The Distinguishing Mark

April 9, 2008

 

As I continue to work my way through 1 John I am repeatedly struck by the way John weaves together several themes, yet seems to keep a single idea in focus.  John writes to help the reader understand how we may know God – that we may know God.  Yet throughout the letter he calls us to holiness and love. 

 

At the same time I am working through 1 John, the leaders of our church are working through a process to discern the identity, mission, and vision for Walnut Hill Church.  Having gone through this process with other churches I realize that most of what we come up with will be attributes that are shared by many faithful churches, though there are also certainly things that are unique to us.  These unique items are those gifts and passions God has granted to this church – as he does to all churches.
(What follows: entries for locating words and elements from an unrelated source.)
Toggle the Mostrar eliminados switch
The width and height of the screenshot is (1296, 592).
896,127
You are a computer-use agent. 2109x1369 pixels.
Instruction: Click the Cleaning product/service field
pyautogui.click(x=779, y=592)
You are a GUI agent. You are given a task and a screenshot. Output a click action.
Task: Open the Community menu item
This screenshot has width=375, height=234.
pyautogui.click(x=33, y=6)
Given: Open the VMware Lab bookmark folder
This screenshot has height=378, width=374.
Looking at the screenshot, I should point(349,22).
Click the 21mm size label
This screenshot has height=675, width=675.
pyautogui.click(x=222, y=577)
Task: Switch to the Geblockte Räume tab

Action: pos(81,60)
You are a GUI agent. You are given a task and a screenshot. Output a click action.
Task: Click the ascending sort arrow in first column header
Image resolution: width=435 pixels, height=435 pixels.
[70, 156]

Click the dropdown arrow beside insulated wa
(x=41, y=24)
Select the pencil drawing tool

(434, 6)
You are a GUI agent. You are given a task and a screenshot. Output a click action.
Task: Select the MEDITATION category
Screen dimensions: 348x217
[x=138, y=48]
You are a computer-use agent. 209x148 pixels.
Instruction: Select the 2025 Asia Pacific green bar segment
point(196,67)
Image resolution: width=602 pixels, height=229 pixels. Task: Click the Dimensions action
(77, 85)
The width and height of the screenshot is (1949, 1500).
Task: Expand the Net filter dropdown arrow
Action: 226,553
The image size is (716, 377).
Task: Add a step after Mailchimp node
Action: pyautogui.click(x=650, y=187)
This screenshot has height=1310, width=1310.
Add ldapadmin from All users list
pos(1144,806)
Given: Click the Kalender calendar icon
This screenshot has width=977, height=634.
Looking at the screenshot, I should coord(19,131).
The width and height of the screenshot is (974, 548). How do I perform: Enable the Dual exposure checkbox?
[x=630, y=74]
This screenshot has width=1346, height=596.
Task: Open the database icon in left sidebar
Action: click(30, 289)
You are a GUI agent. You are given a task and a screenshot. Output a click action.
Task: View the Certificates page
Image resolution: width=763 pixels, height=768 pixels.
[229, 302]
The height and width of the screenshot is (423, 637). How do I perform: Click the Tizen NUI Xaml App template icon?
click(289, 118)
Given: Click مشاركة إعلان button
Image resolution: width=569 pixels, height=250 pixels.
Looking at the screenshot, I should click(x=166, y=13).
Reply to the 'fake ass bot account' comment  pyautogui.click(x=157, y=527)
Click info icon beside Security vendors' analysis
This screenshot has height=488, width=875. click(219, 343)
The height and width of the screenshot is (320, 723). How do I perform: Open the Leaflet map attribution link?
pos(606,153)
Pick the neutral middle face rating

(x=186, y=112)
It is our God-given personality. 

 

In my mind these two things are converging: Our vision & mission, and John’s words to Christ’s church.  And thinking about them together reminded me about a brief work by Francis Schaeffer, The Mark of the Christian.  This work challenged my thinking a few years ago, and to some degree, I hope, it has shaped me personally, and therefore has shaped my ministry.

 

Schaeffer suggests that Christians have always looked for ways to distinguish themselves, by symbols and marks. However there is one mark that has persevered through all generations as the genuine mark of Christianity, and therefore the Church: Love.  Schaeffer points out that Christ ordained this to be an enduring and authoritative mark. He asserts that Christ has made this mark so reflective that the absence of it gives the world the right to judge that someone is not a Christian!  By extension then, the world would have the right to judge that a church is not truly Christian if Love is not pervasive.

 

Love for one another is pervasive at Walnut Hill.  What we are trying to discover, however, is how we might more openly express that love to the community, and world, around us.  Such expression is not absent, but we want to be more deliberate.

 

I’ve re-read The Mark of the Christian a couple times this week.  And now I’ve decided to publish it in a multi-part series over the next few weeks.  It is a work worth considering, and any attempt I make to summarize would be woefully inadequate.